PROBLEM TO WORK ON: Restate the data below, keeping every line the same.

SOURCE RECORDS:
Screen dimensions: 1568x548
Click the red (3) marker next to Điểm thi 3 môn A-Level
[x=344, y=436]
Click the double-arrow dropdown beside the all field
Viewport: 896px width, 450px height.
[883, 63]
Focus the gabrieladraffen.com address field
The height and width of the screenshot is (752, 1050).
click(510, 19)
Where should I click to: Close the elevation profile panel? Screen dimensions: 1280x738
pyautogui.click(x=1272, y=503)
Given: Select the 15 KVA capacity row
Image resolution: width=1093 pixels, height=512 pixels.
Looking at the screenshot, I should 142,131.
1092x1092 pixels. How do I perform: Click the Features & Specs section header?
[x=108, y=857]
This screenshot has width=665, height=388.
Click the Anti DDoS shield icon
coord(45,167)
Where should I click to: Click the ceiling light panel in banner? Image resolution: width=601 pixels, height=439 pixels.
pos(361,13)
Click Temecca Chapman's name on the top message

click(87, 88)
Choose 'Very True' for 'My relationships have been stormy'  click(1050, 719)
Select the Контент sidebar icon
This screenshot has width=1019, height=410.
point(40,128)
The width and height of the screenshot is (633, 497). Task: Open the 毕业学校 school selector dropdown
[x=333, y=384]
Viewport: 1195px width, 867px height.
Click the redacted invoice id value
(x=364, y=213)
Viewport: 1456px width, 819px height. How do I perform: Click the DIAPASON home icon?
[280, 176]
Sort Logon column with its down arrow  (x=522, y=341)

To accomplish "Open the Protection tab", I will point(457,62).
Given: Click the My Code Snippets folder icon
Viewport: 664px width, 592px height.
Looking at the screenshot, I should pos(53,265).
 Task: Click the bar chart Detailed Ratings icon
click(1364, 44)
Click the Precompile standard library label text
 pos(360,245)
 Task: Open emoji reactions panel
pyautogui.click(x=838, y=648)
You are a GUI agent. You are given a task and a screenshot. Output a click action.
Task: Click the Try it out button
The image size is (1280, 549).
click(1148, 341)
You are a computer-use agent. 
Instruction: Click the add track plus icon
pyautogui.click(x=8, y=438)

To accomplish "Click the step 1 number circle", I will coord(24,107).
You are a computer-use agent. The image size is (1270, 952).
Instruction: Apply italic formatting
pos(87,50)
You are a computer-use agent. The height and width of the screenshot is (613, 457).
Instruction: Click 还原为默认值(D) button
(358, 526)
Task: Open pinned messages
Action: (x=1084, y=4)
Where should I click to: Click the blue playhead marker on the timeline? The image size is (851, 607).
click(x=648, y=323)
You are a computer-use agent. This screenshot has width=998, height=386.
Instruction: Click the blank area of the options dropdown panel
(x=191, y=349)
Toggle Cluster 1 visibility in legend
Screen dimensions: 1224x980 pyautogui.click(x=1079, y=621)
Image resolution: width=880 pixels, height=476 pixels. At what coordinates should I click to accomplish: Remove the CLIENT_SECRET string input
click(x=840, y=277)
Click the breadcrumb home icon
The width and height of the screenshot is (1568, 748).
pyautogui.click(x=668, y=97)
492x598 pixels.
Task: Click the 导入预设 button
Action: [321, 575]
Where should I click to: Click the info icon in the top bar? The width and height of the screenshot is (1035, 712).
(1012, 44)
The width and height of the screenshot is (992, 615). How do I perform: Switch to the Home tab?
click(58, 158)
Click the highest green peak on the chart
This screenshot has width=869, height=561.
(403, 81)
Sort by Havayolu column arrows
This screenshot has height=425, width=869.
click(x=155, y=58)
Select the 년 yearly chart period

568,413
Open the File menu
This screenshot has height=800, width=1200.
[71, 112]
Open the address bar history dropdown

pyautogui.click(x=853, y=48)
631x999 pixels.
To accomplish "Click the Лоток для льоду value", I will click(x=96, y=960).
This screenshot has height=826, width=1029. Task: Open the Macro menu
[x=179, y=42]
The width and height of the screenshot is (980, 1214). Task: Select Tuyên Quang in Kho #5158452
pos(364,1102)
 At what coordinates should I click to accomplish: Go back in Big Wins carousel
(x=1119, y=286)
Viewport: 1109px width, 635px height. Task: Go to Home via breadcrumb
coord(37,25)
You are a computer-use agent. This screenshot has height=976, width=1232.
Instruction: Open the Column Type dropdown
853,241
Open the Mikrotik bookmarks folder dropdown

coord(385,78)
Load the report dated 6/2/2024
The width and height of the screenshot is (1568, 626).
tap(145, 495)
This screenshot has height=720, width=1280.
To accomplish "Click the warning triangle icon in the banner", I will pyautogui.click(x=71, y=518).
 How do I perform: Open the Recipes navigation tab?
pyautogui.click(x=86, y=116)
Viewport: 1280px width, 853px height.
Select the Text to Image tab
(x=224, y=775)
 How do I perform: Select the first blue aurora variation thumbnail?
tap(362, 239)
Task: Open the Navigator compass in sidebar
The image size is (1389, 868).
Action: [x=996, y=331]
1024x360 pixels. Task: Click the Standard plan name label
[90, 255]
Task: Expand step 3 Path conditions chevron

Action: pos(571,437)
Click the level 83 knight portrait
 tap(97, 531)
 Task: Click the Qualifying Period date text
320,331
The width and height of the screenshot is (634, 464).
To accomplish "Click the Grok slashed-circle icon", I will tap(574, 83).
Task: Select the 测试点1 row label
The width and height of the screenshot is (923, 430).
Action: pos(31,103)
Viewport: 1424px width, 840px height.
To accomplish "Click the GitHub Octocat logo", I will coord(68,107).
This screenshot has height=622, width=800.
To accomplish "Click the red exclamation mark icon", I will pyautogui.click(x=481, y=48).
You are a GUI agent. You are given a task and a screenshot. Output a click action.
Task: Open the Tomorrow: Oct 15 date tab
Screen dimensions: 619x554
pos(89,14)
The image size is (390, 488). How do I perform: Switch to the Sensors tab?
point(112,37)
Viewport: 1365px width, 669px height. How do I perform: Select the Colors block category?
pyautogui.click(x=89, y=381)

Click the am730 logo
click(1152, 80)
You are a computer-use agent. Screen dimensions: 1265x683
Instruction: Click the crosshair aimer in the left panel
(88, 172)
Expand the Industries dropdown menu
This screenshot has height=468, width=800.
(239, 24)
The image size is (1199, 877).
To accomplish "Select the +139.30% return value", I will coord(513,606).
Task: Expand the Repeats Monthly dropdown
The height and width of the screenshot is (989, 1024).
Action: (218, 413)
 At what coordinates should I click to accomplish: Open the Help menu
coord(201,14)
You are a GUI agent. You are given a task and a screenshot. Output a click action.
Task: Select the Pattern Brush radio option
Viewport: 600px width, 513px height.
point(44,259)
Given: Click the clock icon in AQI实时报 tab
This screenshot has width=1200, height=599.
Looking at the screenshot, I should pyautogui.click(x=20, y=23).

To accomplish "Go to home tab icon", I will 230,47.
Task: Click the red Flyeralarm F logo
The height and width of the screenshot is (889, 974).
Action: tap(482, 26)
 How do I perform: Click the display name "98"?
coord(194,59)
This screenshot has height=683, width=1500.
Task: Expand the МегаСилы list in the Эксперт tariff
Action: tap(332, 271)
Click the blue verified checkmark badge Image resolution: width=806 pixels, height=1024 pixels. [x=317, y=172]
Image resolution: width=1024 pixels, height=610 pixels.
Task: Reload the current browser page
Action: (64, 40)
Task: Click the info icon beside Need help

WRITTEN ANSWER:
Screen dimensions: 1568x548
Click the red (3) marker next to Điểm thi 3 môn A-Level
[x=344, y=436]
Click the double-arrow dropdown beside the all field
Viewport: 896px width, 450px height.
[883, 63]
Focus the gabrieladraffen.com address field
The height and width of the screenshot is (752, 1050).
click(510, 19)
Where should I click to: Close the elevation profile panel? Screen dimensions: 1280x738
pyautogui.click(x=1272, y=503)
Given: Select the 15 KVA capacity row
Image resolution: width=1093 pixels, height=512 pixels.
Looking at the screenshot, I should 142,131.
1092x1092 pixels. How do I perform: Click the Features & Specs section header?
[x=108, y=857]
This screenshot has width=665, height=388.
Click the Anti DDoS shield icon
coord(45,167)
Where should I click to: Click the ceiling light panel in banner? Image resolution: width=601 pixels, height=439 pixels.
pos(361,13)
Click Temecca Chapman's name on the top message

click(87, 88)
Choose 'Very True' for 'My relationships have been stormy'  click(1050, 719)
Select the Контент sidebar icon
This screenshot has width=1019, height=410.
point(40,128)
The width and height of the screenshot is (633, 497). Task: Open the 毕业学校 school selector dropdown
[x=333, y=384]
Viewport: 1195px width, 867px height.
Click the redacted invoice id value
(x=364, y=213)
Viewport: 1456px width, 819px height. How do I perform: Click the DIAPASON home icon?
[280, 176]
Sort Logon column with its down arrow  (x=522, y=341)

To accomplish "Open the Protection tab", I will point(457,62).
Given: Click the My Code Snippets folder icon
Viewport: 664px width, 592px height.
Looking at the screenshot, I should pos(53,265).
 Task: Click the bar chart Detailed Ratings icon
click(1364, 44)
Click the Precompile standard library label text
 pos(360,245)
 Task: Open emoji reactions panel
pyautogui.click(x=838, y=648)
You are a GUI agent. You are given a task and a screenshot. Output a click action.
Task: Click the Try it out button
The image size is (1280, 549).
click(1148, 341)
You are a computer-use agent. 
Instruction: Click the add track plus icon
pyautogui.click(x=8, y=438)

To accomplish "Click the step 1 number circle", I will coord(24,107).
You are a computer-use agent. The image size is (1270, 952).
Instruction: Apply italic formatting
pos(87,50)
You are a computer-use agent. The height and width of the screenshot is (613, 457).
Instruction: Click 还原为默认值(D) button
(358, 526)
Task: Open pinned messages
Action: (x=1084, y=4)
Where should I click to: Click the blue playhead marker on the timeline? The image size is (851, 607).
click(x=648, y=323)
You are a computer-use agent. This screenshot has width=998, height=386.
Instruction: Click the blank area of the options dropdown panel
(x=191, y=349)
Toggle Cluster 1 visibility in legend
Screen dimensions: 1224x980 pyautogui.click(x=1079, y=621)
Image resolution: width=880 pixels, height=476 pixels. At what coordinates should I click to accomplish: Remove the CLIENT_SECRET string input
click(x=840, y=277)
Click the breadcrumb home icon
The width and height of the screenshot is (1568, 748).
pyautogui.click(x=668, y=97)
492x598 pixels.
Task: Click the 导入预设 button
Action: [321, 575]
Where should I click to: Click the info icon in the top bar? The width and height of the screenshot is (1035, 712).
(1012, 44)
The width and height of the screenshot is (992, 615). How do I perform: Switch to the Home tab?
click(58, 158)
Click the highest green peak on the chart
This screenshot has width=869, height=561.
(403, 81)
Sort by Havayolu column arrows
This screenshot has height=425, width=869.
click(x=155, y=58)
Select the 년 yearly chart period

568,413
Open the File menu
This screenshot has height=800, width=1200.
[71, 112]
Open the address bar history dropdown

pyautogui.click(x=853, y=48)
631x999 pixels.
To accomplish "Click the Лоток для льоду value", I will click(x=96, y=960).
This screenshot has height=826, width=1029. Task: Open the Macro menu
[x=179, y=42]
The width and height of the screenshot is (980, 1214). Task: Select Tuyên Quang in Kho #5158452
pos(364,1102)
 At what coordinates should I click to accomplish: Go back in Big Wins carousel
(x=1119, y=286)
Viewport: 1109px width, 635px height. Task: Go to Home via breadcrumb
coord(37,25)
You are a computer-use agent. This screenshot has height=976, width=1232.
Instruction: Open the Column Type dropdown
853,241
Open the Mikrotik bookmarks folder dropdown

coord(385,78)
Load the report dated 6/2/2024
The width and height of the screenshot is (1568, 626).
tap(145, 495)
This screenshot has height=720, width=1280.
To accomplish "Click the warning triangle icon in the banner", I will pyautogui.click(x=71, y=518).
 How do I perform: Open the Recipes navigation tab?
pyautogui.click(x=86, y=116)
Viewport: 1280px width, 853px height.
Select the Text to Image tab
(x=224, y=775)
 How do I perform: Select the first blue aurora variation thumbnail?
tap(362, 239)
Task: Open the Navigator compass in sidebar
The image size is (1389, 868).
Action: [x=996, y=331]
1024x360 pixels. Task: Click the Standard plan name label
[90, 255]
Task: Expand step 3 Path conditions chevron

Action: pos(571,437)
Click the level 83 knight portrait
 tap(97, 531)
 Task: Click the Qualifying Period date text
320,331
The width and height of the screenshot is (634, 464).
To accomplish "Click the Grok slashed-circle icon", I will tap(574, 83).
Task: Select the 测试点1 row label
The width and height of the screenshot is (923, 430).
Action: pos(31,103)
Viewport: 1424px width, 840px height.
To accomplish "Click the GitHub Octocat logo", I will coord(68,107).
This screenshot has height=622, width=800.
To accomplish "Click the red exclamation mark icon", I will pyautogui.click(x=481, y=48).
You are a GUI agent. You are given a task and a screenshot. Output a click action.
Task: Open the Tomorrow: Oct 15 date tab
Screen dimensions: 619x554
pos(89,14)
The image size is (390, 488). How do I perform: Switch to the Sensors tab?
point(112,37)
Viewport: 1365px width, 669px height. How do I perform: Select the Colors block category?
pyautogui.click(x=89, y=381)

Click the am730 logo
click(1152, 80)
You are a computer-use agent. Screen dimensions: 1265x683
Instruction: Click the crosshair aimer in the left panel
(88, 172)
Expand the Industries dropdown menu
This screenshot has height=468, width=800.
(239, 24)
The image size is (1199, 877).
To accomplish "Select the +139.30% return value", I will coord(513,606).
Task: Expand the Repeats Monthly dropdown
The height and width of the screenshot is (989, 1024).
Action: (218, 413)
 At what coordinates should I click to accomplish: Open the Help menu
coord(201,14)
You are a GUI agent. You are given a task and a screenshot. Output a click action.
Task: Select the Pattern Brush radio option
Viewport: 600px width, 513px height.
point(44,259)
Given: Click the clock icon in AQI实时报 tab
This screenshot has width=1200, height=599.
Looking at the screenshot, I should pyautogui.click(x=20, y=23).

To accomplish "Go to home tab icon", I will 230,47.
Task: Click the red Flyeralarm F logo
The height and width of the screenshot is (889, 974).
Action: tap(482, 26)
 How do I perform: Click the display name "98"?
coord(194,59)
This screenshot has height=683, width=1500.
Task: Expand the МегаСилы list in the Эксперт tariff
Action: tap(332, 271)
Click the blue verified checkmark badge Image resolution: width=806 pixels, height=1024 pixels. [x=317, y=172]
Image resolution: width=1024 pixels, height=610 pixels.
Task: Reload the current browser page
Action: (64, 40)
Task: Click the info icon beside Need help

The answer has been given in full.